For years, Nintendo 64 emulation has been pretty bad and lagging significantly behind Nintendo Gamecube/Wii emulation. At least 90 to 95% of the remaining problems are at the RDP level, the N64’s video subcomponent chip. By moving away from High-Level Emulation of the RDP, we could solve most of the remaining problems. The problem has been that for a long time, it seemed impossible to do this at playable speeds. Software rendering is too slow for a GPU from this timeframe, and older versions of OpenGL have too many crippling limitations in order to allow for a 1:1 reprogramming and port of Angrylion to GL.
At last, this dire situation will change in the upcoming days and we can finally release to the public something that will revolutionize N64 emulation forever so that we can move away from all of the hacky HLE video plugins that have been released in recent years.

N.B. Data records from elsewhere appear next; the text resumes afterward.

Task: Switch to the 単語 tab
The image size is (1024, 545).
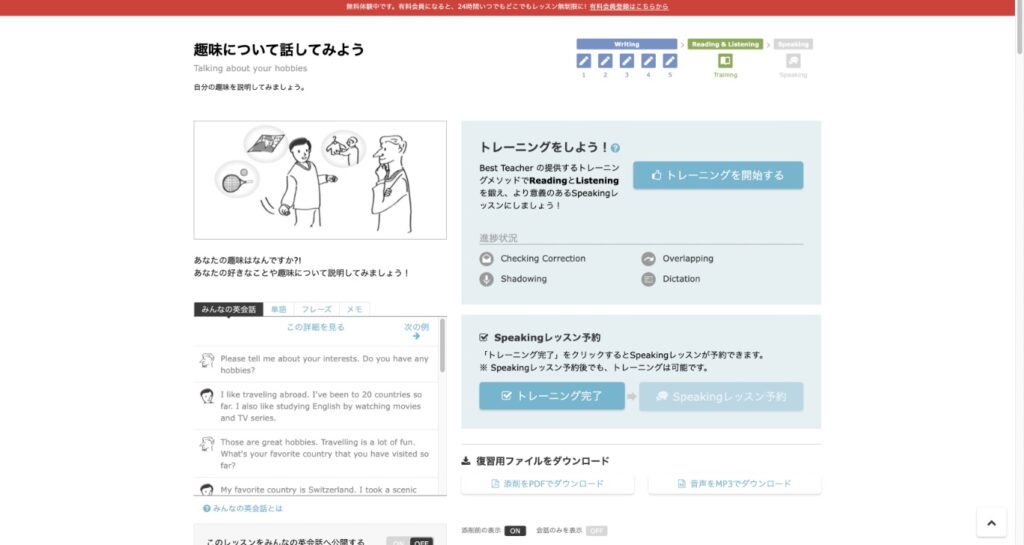Action: [278, 310]
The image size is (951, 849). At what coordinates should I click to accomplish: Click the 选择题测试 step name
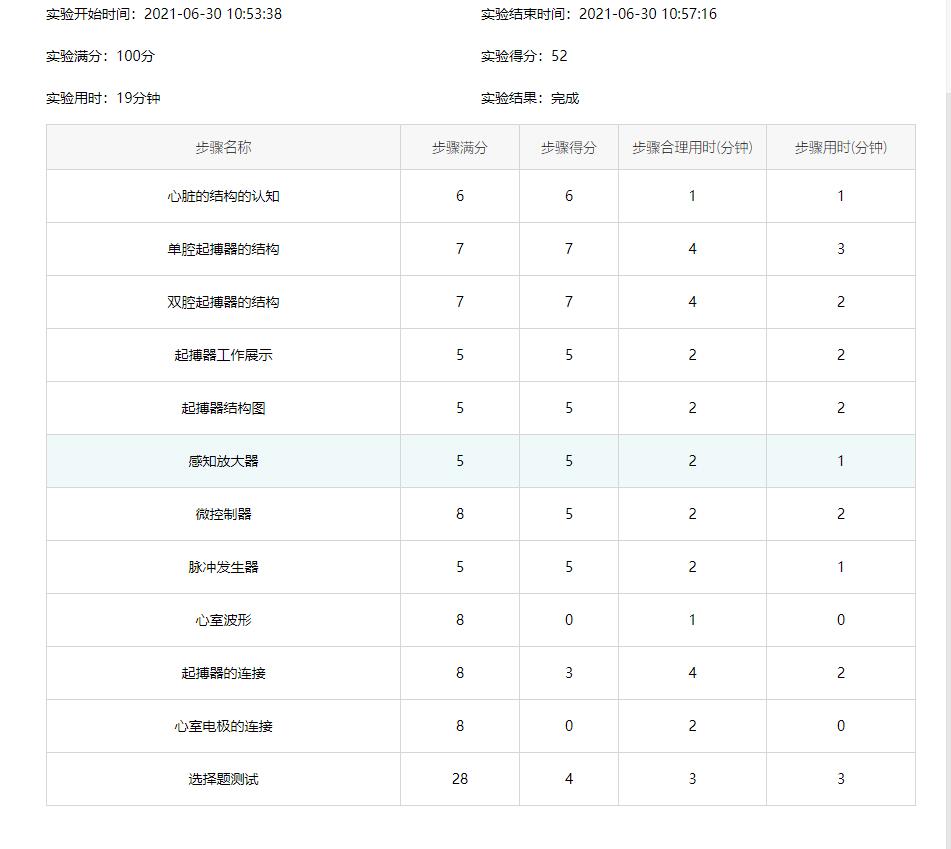[x=223, y=779]
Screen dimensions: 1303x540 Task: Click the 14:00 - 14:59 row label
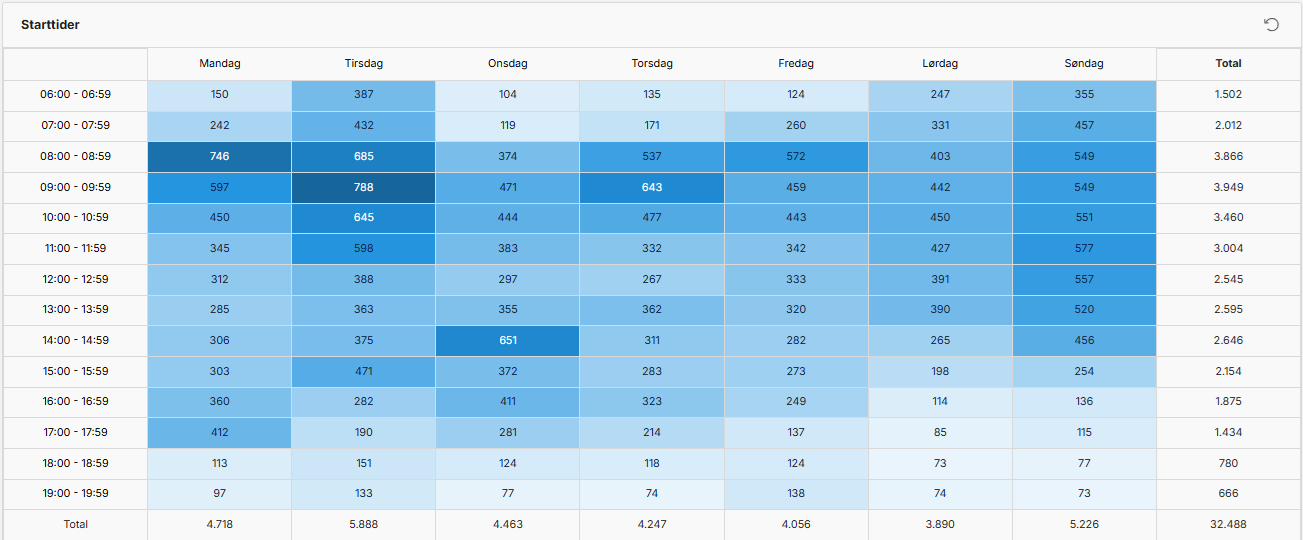click(75, 340)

The world’s first-ever low-level N64 video plugin implemented using the Vulkan API!
And not just any video plugin either. This is a reimplementation/port of Angrylion to Vulkan. This will be the first time most will be able to get anywhere close to playable speeds with an accuracy-based N64 video renderer.
This hardware renderer is unique for the following reasons:
This is the first N64 emulator project ever so far to receive Vulkan support.
This is the first time ever that an emulator takes advantage of asynchronous compute (exclusive only to DirectD12/Vulkan) for hardware rasterization of an emulated GPU.
This is the first time ever that the Angrylion renderer has been ported to a graphics API. It is the first time an RDP LLE video renderer for N64 has been capable of running at fullspeed. It marks a shift away from decades of inaccurate high-level emulation of the N64’s RDP which made for buggy N64 emulation in general.